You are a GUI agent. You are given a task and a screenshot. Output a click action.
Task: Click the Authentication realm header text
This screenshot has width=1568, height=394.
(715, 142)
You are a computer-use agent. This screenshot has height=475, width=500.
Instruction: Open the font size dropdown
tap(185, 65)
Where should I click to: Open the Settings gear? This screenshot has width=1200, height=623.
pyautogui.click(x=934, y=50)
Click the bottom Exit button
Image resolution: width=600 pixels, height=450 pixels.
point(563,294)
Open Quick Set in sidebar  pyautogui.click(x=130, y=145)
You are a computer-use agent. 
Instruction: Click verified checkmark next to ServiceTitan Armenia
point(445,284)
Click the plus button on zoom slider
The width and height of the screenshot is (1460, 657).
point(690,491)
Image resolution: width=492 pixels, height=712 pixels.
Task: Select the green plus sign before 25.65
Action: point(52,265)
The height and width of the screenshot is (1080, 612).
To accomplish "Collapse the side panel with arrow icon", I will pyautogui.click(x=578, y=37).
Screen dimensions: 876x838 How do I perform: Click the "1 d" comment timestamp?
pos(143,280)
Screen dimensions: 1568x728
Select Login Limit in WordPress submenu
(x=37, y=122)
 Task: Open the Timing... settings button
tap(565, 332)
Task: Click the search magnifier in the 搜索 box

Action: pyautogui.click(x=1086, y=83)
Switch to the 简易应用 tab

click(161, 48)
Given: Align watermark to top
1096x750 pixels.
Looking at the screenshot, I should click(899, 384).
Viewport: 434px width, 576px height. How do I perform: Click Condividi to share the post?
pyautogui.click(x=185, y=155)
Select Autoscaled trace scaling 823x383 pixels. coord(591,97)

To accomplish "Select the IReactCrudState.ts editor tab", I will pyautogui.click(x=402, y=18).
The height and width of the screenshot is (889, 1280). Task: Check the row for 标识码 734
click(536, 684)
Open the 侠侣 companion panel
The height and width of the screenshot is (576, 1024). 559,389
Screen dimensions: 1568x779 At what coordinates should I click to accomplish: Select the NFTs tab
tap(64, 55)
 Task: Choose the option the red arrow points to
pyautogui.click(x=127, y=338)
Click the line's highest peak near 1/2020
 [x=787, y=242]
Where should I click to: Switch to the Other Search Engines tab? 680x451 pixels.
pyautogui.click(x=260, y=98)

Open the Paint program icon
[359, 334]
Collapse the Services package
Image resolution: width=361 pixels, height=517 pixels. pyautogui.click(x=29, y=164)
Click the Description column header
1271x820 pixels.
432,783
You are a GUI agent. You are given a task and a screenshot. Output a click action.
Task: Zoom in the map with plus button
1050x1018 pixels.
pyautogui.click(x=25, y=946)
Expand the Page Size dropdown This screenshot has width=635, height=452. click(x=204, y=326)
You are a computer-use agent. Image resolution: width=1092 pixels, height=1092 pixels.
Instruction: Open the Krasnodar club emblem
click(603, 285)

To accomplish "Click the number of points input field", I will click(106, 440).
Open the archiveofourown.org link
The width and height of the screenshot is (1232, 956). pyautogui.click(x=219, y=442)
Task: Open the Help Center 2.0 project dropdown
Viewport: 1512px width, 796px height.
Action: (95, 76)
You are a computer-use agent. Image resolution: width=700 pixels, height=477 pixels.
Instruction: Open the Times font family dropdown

+-------+

◆ THE PROBLEM ◆
Once more, write out all the data exactly.

◆ OUTPUT FOR THIS TASK ◆
You are a GUI agent. You are given a task and a screenshot. Output a click action.
Task: Click the Authentication realm header text
This screenshot has width=1568, height=394.
(715, 142)
You are a computer-use agent. This screenshot has height=475, width=500.
Instruction: Open the font size dropdown
tap(185, 65)
Where should I click to: Open the Settings gear? This screenshot has width=1200, height=623.
pyautogui.click(x=934, y=50)
Click the bottom Exit button
Image resolution: width=600 pixels, height=450 pixels.
point(563,294)
Open Quick Set in sidebar  pyautogui.click(x=130, y=145)
You are a computer-use agent. 
Instruction: Click verified checkmark next to ServiceTitan Armenia
point(445,284)
Click the plus button on zoom slider
The width and height of the screenshot is (1460, 657).
point(690,491)
Image resolution: width=492 pixels, height=712 pixels.
Task: Select the green plus sign before 25.65
Action: point(52,265)
The height and width of the screenshot is (1080, 612).
To accomplish "Collapse the side panel with arrow icon", I will pyautogui.click(x=578, y=37).
Screen dimensions: 876x838 How do I perform: Click the "1 d" comment timestamp?
pos(143,280)
Screen dimensions: 1568x728
Select Login Limit in WordPress submenu
(x=37, y=122)
 Task: Open the Timing... settings button
tap(565, 332)
Task: Click the search magnifier in the 搜索 box

Action: pyautogui.click(x=1086, y=83)
Switch to the 简易应用 tab

click(161, 48)
Given: Align watermark to top
1096x750 pixels.
Looking at the screenshot, I should click(899, 384).
Viewport: 434px width, 576px height. How do I perform: Click Condividi to share the post?
pyautogui.click(x=185, y=155)
Select Autoscaled trace scaling 823x383 pixels. coord(591,97)

To accomplish "Select the IReactCrudState.ts editor tab", I will pyautogui.click(x=402, y=18).
The height and width of the screenshot is (889, 1280). Task: Check the row for 标识码 734
click(536, 684)
Open the 侠侣 companion panel
The height and width of the screenshot is (576, 1024). 559,389
Screen dimensions: 1568x779 At what coordinates should I click to accomplish: Select the NFTs tab
tap(64, 55)
 Task: Choose the option the red arrow points to
pyautogui.click(x=127, y=338)
Click the line's highest peak near 1/2020
 [x=787, y=242]
Where should I click to: Switch to the Other Search Engines tab? 680x451 pixels.
pyautogui.click(x=260, y=98)

Open the Paint program icon
[359, 334]
Collapse the Services package
Image resolution: width=361 pixels, height=517 pixels. pyautogui.click(x=29, y=164)
Click the Description column header
1271x820 pixels.
432,783
You are a GUI agent. You are given a task and a screenshot. Output a click action.
Task: Zoom in the map with plus button
1050x1018 pixels.
pyautogui.click(x=25, y=946)
Expand the Page Size dropdown This screenshot has width=635, height=452. click(x=204, y=326)
You are a computer-use agent. Image resolution: width=1092 pixels, height=1092 pixels.
Instruction: Open the Krasnodar club emblem
click(603, 285)

To accomplish "Click the number of points input field", I will click(106, 440).
Open the archiveofourown.org link
The width and height of the screenshot is (1232, 956). pyautogui.click(x=219, y=442)
Task: Open the Help Center 2.0 project dropdown
Viewport: 1512px width, 796px height.
Action: (95, 76)
You are a computer-use agent. Image resolution: width=700 pixels, height=477 pixels.
Instruction: Open the Times font family dropdown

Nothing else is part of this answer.